> _What needs to be done_: Output all entries exactly as they appear and skip the pictures.

> _Listed records_:
+-------+
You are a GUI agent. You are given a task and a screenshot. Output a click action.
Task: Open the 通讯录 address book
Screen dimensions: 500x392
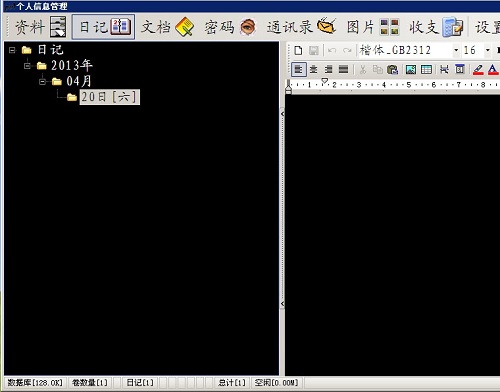click(301, 27)
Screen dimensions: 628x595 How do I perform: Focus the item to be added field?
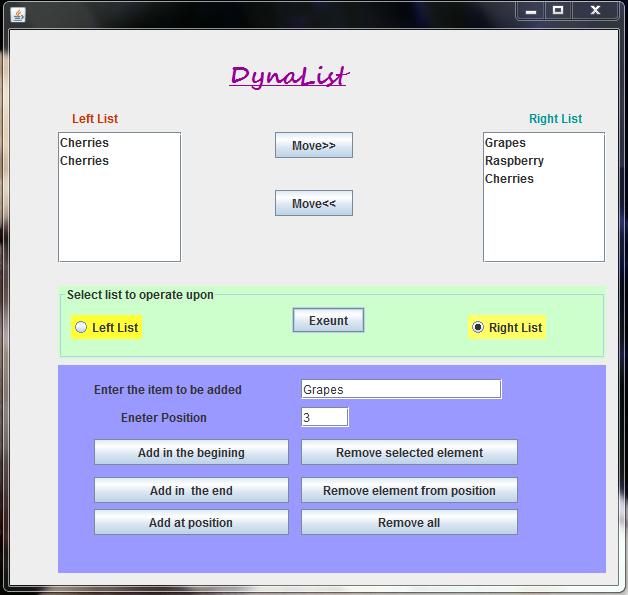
+-------+
> _Expected output_:
You are a GUI agent. You are given a task and a screenshot. Output a click action.
Task: Open the 通讯录 address book
Screen dimensions: 500x392
click(301, 27)
Screen dimensions: 628x595 How do I perform: Focus the item to be added field?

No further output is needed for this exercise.